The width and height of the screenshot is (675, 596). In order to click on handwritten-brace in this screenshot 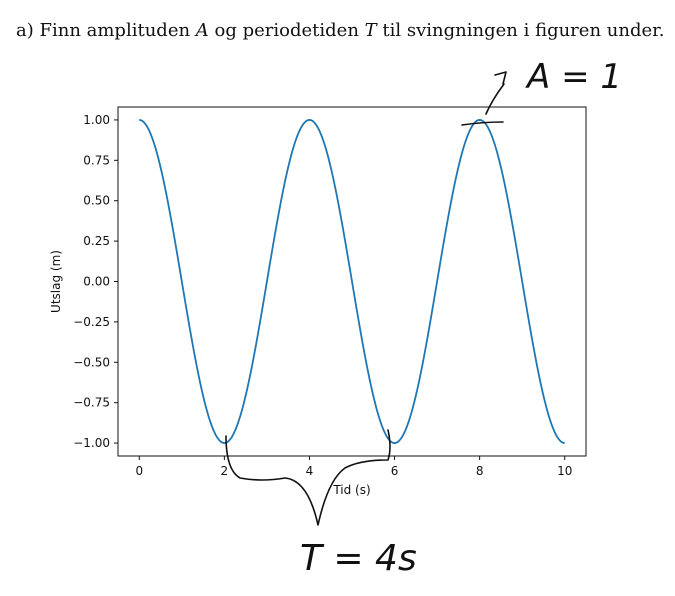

====

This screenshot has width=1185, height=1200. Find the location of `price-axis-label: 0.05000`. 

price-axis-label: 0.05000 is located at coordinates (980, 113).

====

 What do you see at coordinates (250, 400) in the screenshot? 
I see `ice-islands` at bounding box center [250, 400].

====

Among the records above, take the lines from the line with "What do you" up to and including the line with "center [250, 400]." and write them out again, replacing "coordinates" with "position" and leaving everything else unchanged.

 What do you see at position (250, 400) in the screenshot? 
I see `ice-islands` at bounding box center [250, 400].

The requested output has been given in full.